In an episode of My Mother the Car titled "And Leave the Drive-In to Us," Mother wants to go to a drive-in to see Sonny Tufts for her birthday; Tufts himself makes an appearance at the end of the episode.
In the November 26, 1966 episode of The Monkees, "I've Got a Little Song Here", Micky Dolenz, posing as a Hollywood studio head, says he's making a blockbuster movie, starring, "... Gregory Peck, Elizabeth Taylor, Doris Day, and Sonny Tufts." To which the other person exclaims incredulously, "Sonny T---?? What a production!".

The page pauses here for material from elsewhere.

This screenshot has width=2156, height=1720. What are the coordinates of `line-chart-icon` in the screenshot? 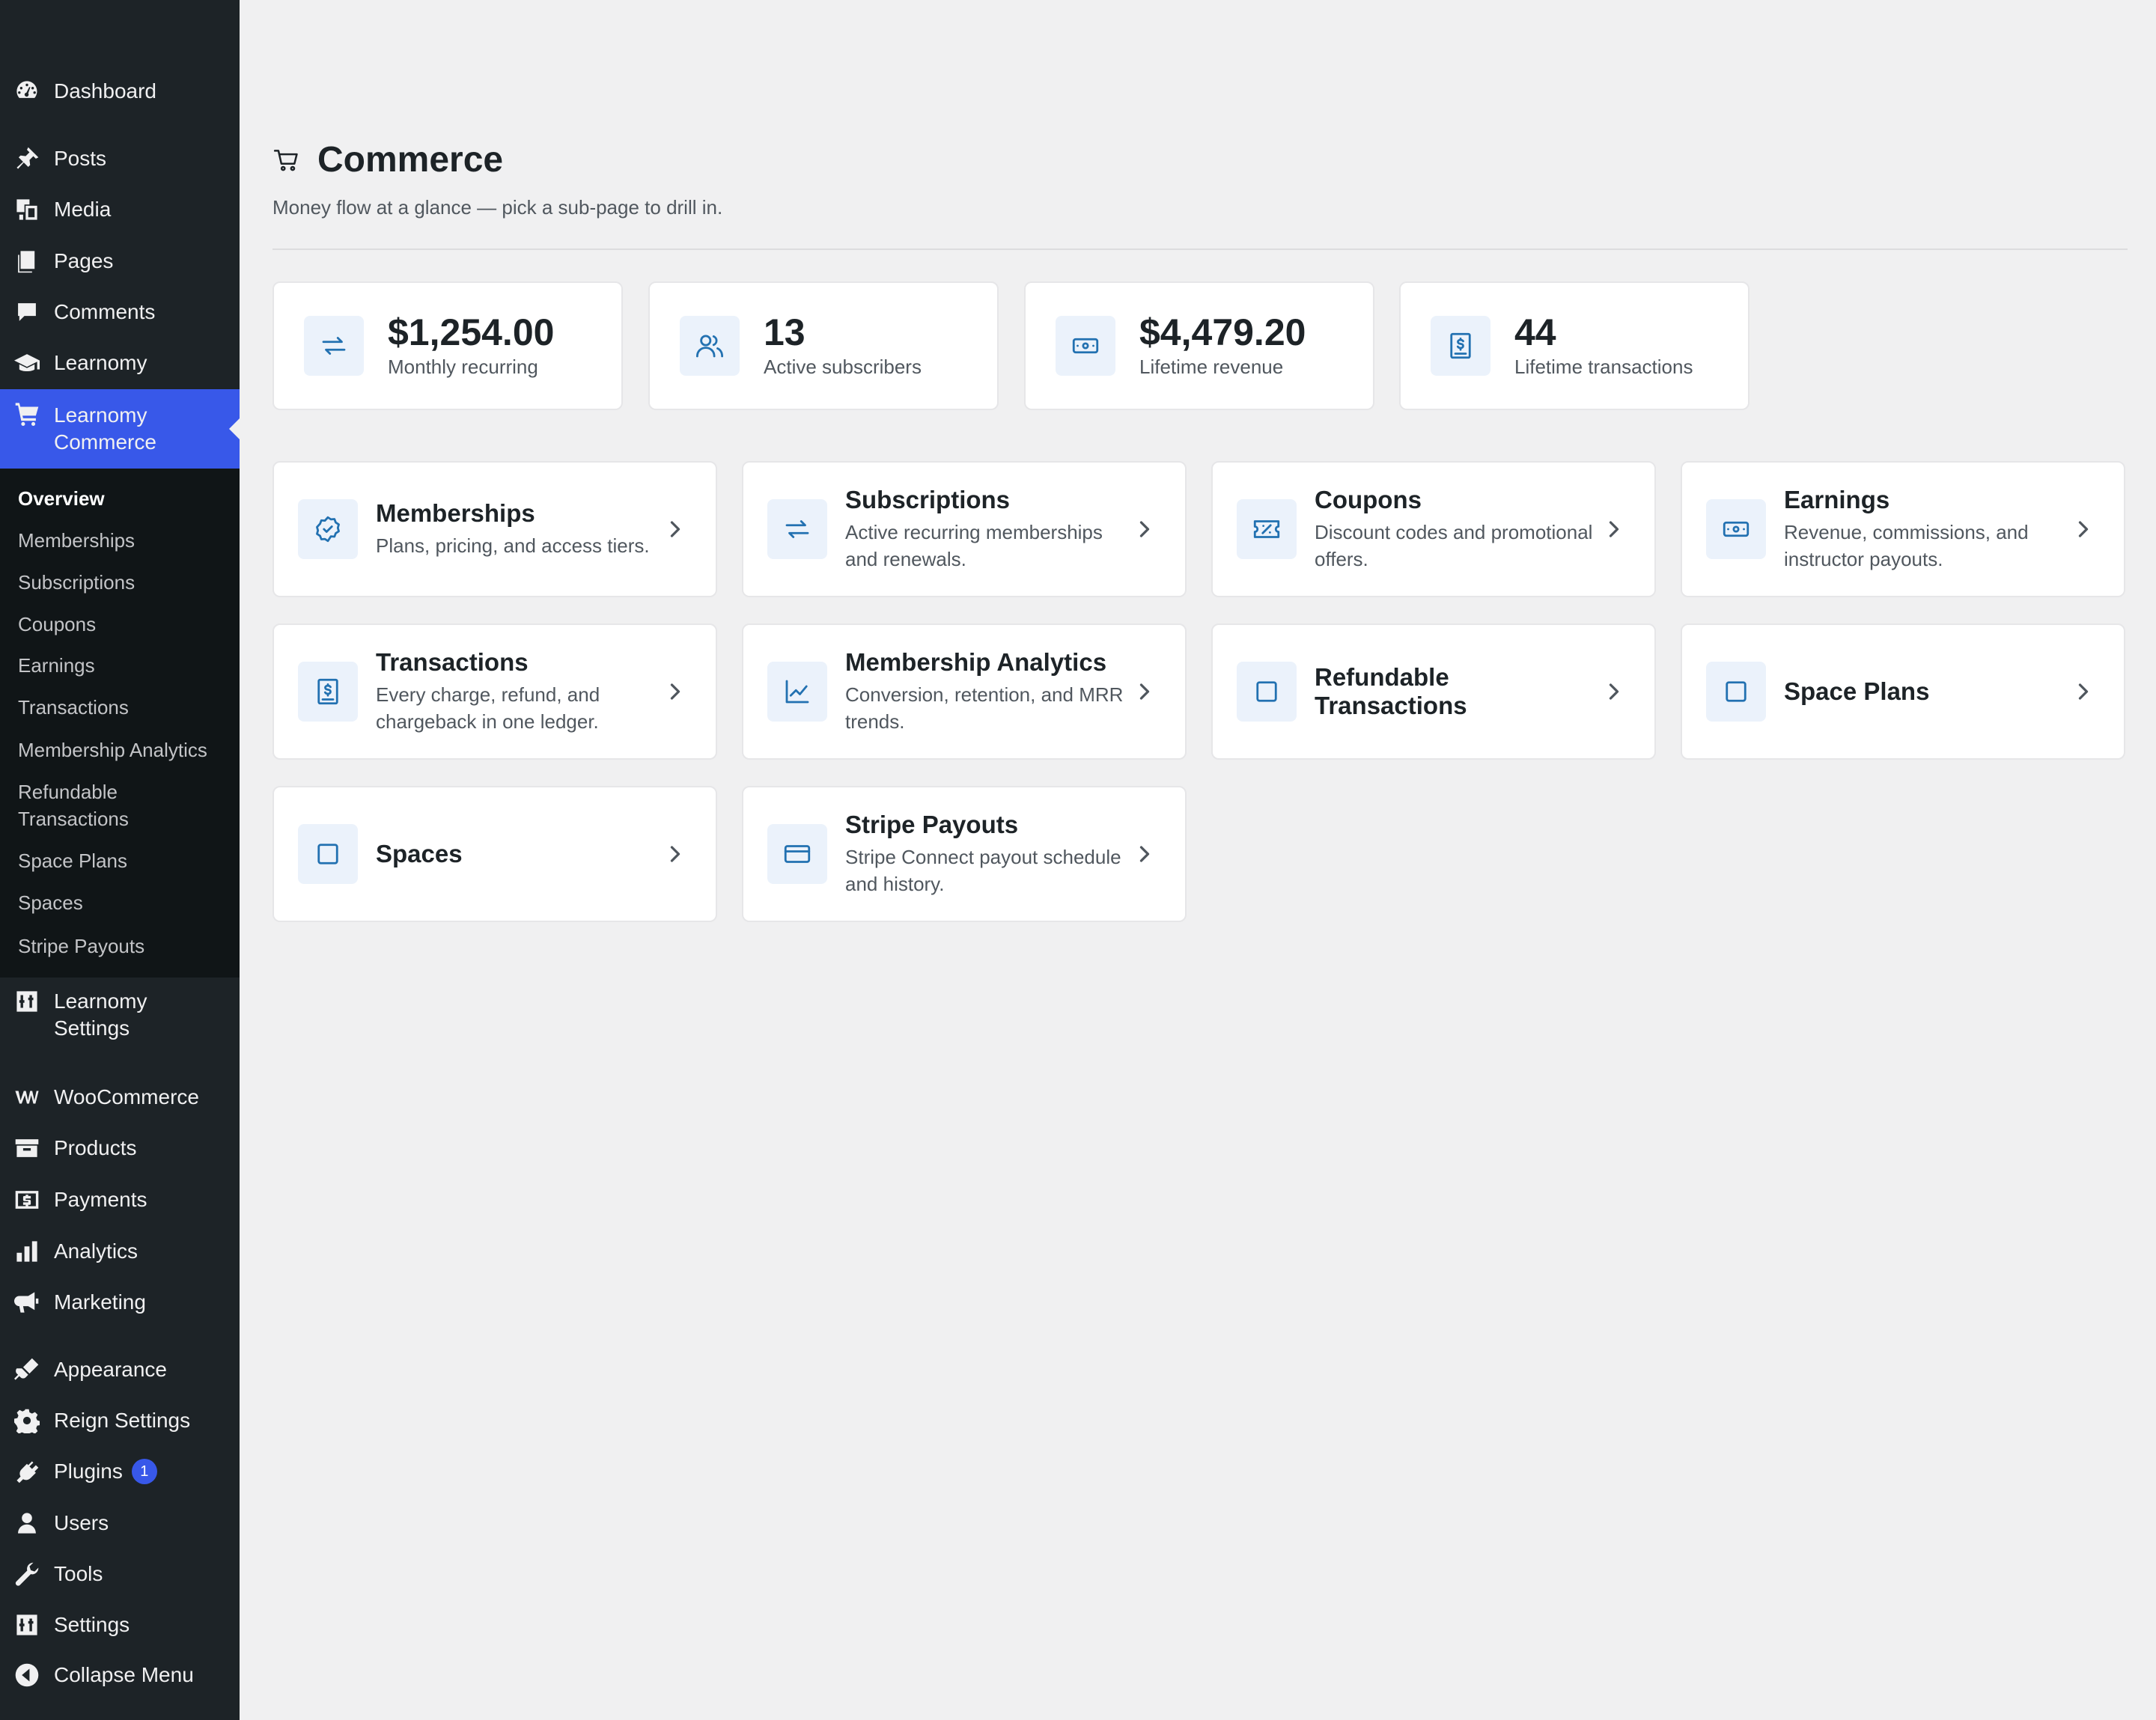 It's located at (797, 692).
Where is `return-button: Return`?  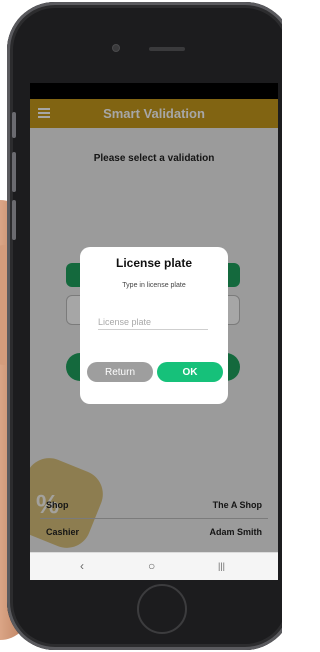 return-button: Return is located at coordinates (120, 372).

Tufts is the subject of an urban legend, that he had been selected to host a well-known radio show as a last-minute replacement for a better known celebrity. The week before Tufts's episode was scheduled, the previous host introduced him with a combination of surprise and outrage, shocked that a relatively unknown actor would succeed him as host. There is no evidence, however, that such an incident occurred. Tufts himself parodied this legend in frequent appearances on Rowan & Martin's Laugh-In: seated in a director's chair with his name printed on it, he would turn around to face the camera and utter a word or phrase relevant to the previous bit, in mock contempt.
The lyrics of "Monk’s Aria from Hansel and Gretel and Ted and Alice", by professor Peter Schickele's character P.D.Q. Bach, at one point reference "Mea culpa kyrie elei-Sonny Tufts et Allah in Pompeii".
Tufts soon became known as one of the semi-random people and places that TV host Johnny Carson used in his jokes on The Tonight Show.